Non è per spirito decoubertiano se FdI monitorizza con una certa apprensione il trend negativo del Pd nei sondaggi. Il problema è che quei dati sono indicativi dello stato di salute del bipolarismo. Il rapporto tra «Sandra e Raimondo» era nato proprio sul presupposto di preservare il bipolarismo e si fondava su un patto di sistema in vista della prossima legislatura: il centrodestra di Meloni opposto al Campo largo di Letta, questo era lo schema.

Una sorta di Yalta della Terza Repubblica, in base alla quali i due partiti si sarebbero divisi le sfere d’influenza e il dominio sulle rispettive aree. Una logica di blocchi, insomma, che si portava appresso l’intesa a non ingerirsi nelle dinamiche dell’altra coalizione, collaborando per evitare ribaltoni o governi di larghe intese. Perciò Letta insisteva sulla necessità di nuovi regolamenti parlamentari che prevedessero un freno alle transumanze nel gruppo misto e sbarrassero la strada a operazioni trasformiste. «Ci unisce una visione comune del sistema bipolare», aveva detto Meloni ospitandolo ad Atreju. Ma con il fallimento del Campo largo lo scenario è cambiato, sono cambiate le analisi sul futuro e per la prima volta la leader di FdI rivela di aver «paura di uno scenario di alleanze variabili».

Certo, al momento è concentrata a conquistare Palazzo Chigi . Però, come nel gioco degli scacchi, studia le mosse successive: e con il Pd sottoposto a tensioni che ne minano l’unità, la Lega in crisi di consensi, Forza Italia alle prese con l’incognita sul suo futuro, e le variabili del terzo polo e dei grillini, «se vincessimo — spiega un dirigente della destra — avremmo un paio di anni di stabilità. Sapendo però che vivremmo sotto la costante minaccia di una destrutturazione del quadro politico». Traduzione: mettendo in conto un fisiologico logoramento del governo in corso d’opera, il vuoto politico potrebbe essere riempito da operazioni di stampo macroniano o massimalista. Non a caso Renzi, immaginando la disposizione futura dei pezzi sulla scacchiera, si è lanciato in una previsione che oggi appare temeraria: «Nei primi tempi dovremo rafforzarci. Poi per tenerci in forma faremo cadere un altro governo…».
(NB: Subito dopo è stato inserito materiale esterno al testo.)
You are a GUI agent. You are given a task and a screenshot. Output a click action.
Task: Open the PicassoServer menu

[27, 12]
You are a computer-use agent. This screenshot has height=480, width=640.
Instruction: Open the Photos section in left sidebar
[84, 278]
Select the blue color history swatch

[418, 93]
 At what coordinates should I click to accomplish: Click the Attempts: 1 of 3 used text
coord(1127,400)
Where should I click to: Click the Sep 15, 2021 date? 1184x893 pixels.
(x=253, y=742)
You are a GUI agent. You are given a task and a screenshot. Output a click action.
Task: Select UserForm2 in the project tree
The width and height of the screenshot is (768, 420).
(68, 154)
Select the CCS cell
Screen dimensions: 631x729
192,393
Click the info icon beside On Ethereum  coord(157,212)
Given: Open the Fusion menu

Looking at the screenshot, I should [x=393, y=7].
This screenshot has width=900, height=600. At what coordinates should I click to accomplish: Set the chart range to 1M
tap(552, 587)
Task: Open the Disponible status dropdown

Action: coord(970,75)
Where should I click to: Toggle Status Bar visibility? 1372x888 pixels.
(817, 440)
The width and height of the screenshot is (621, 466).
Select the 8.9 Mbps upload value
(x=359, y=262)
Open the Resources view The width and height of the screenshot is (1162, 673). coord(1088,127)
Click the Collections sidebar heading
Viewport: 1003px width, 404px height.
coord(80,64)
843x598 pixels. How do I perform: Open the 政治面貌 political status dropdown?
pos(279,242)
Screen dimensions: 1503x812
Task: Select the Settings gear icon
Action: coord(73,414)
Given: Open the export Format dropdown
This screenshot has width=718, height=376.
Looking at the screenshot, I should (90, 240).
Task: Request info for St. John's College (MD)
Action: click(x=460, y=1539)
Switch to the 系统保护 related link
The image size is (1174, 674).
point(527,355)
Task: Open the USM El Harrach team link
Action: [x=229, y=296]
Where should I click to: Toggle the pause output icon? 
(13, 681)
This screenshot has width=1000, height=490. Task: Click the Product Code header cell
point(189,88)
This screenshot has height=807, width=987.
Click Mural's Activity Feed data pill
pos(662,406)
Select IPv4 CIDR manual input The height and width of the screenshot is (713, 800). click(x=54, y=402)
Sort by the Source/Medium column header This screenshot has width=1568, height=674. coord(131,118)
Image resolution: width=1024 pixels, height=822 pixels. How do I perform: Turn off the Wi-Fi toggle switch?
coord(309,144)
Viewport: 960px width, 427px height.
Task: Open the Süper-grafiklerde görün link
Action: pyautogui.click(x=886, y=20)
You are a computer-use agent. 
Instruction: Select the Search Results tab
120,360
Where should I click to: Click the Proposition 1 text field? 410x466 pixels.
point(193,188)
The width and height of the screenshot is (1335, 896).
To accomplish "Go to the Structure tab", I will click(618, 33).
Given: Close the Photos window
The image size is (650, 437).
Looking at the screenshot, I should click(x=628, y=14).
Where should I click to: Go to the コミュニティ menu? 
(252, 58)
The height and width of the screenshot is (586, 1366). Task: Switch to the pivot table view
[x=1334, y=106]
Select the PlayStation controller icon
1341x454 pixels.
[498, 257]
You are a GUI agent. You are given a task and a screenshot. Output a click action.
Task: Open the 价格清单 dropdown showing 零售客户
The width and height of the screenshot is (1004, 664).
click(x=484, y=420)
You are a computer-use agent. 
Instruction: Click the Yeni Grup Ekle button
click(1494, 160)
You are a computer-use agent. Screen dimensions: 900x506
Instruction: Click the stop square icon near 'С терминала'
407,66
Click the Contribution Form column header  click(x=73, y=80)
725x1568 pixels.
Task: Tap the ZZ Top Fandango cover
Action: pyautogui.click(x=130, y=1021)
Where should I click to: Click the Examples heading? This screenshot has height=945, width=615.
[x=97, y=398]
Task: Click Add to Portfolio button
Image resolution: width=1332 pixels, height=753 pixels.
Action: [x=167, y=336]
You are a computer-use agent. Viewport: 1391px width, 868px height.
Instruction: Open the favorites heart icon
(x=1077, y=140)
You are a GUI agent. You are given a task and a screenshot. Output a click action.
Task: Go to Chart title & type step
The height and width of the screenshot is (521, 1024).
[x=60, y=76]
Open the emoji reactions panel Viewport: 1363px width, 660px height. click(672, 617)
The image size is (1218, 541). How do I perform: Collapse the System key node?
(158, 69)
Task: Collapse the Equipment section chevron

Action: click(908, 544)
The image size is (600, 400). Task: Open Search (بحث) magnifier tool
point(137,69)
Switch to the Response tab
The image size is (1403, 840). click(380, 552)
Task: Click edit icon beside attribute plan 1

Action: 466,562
Per proteggersi da manovre di Palazzo, Meloni ha preventivamente stretto un patto di ferro con i moderati di centrodestra, garantendo propri seggi ai centristi. Ma la logica dei blocchi è saltata. E infatti la candidata premier ieri è arrivata a dire di non sapere «se in questa legislatura ci siano le condizioni per governare cinque anni». L’incertezza è (anche) prodotta dalla debolezza del modello bipolare. E l’apprensione di FdI è legata alle sorti dei democrat, che — per dirla con Urso — «dopo il fallimento del Campo largo sono finiti nella tenaglia tra un’area riformista e un’area massimalista che stanno aggredendo il loro consenso. Questo ci pone davanti a un problema sistemico. Speriamo di risolverlo con le riforme».

Perciò Meloni ha lanciato la proposta di una Bicamerale: è il tentativo — coperto dalla preferenza per il presidenzialismo — di ricreare un asse con il Pd in nome del bipolarismo. «Perché — dice Crosetto — senza un interlocutore sarà tutto più complicato».

Raccontano che la leader di FdI sia rimasta «sorpresa» dal niet di Letta: «Come non se ne parla… Quindi non si dovrebbero fare le riforme? E restiamo appesi con questo sistema?». È curioso e per certi versi storico il ribaltamento dei ruoli: negli anni Novanta — ai tempi del bipolarismo muscolare — era la sinistra che si preoccupava di costruire un’interlocuzione con una «destra liberale», così la definivano. In una fase in cui il bipolarismo vacilla, è la destra che — a sentire Fazzolari — esprime «preoccupazione per un Pd che calando nei sondaggi si radicalizza nei toni.

Speriamo sia solo una fase contingente, legata alla campagna elettorale. Altrimenti verrebbero minati i normali rapporti tra maggioranza e opposizione. Necessari, nell’interesse nazionale». Ora è chiaro perché FdI è in allerta per i dati del Pd. «Ma non abbiamo rimedi», chiosa La Russa: «Non è che possiamo votarli noi».